Instruction ->
Write out the following rows word for word, leaving every line unchanged.

A block of data:
::::

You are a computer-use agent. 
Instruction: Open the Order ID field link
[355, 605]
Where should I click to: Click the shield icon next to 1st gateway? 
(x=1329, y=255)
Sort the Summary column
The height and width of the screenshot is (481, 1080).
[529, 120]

::::

Reply ->
You are a computer-use agent. 
Instruction: Open the Order ID field link
[355, 605]
Where should I click to: Click the shield icon next to 1st gateway? 
(x=1329, y=255)
Sort the Summary column
The height and width of the screenshot is (481, 1080).
[529, 120]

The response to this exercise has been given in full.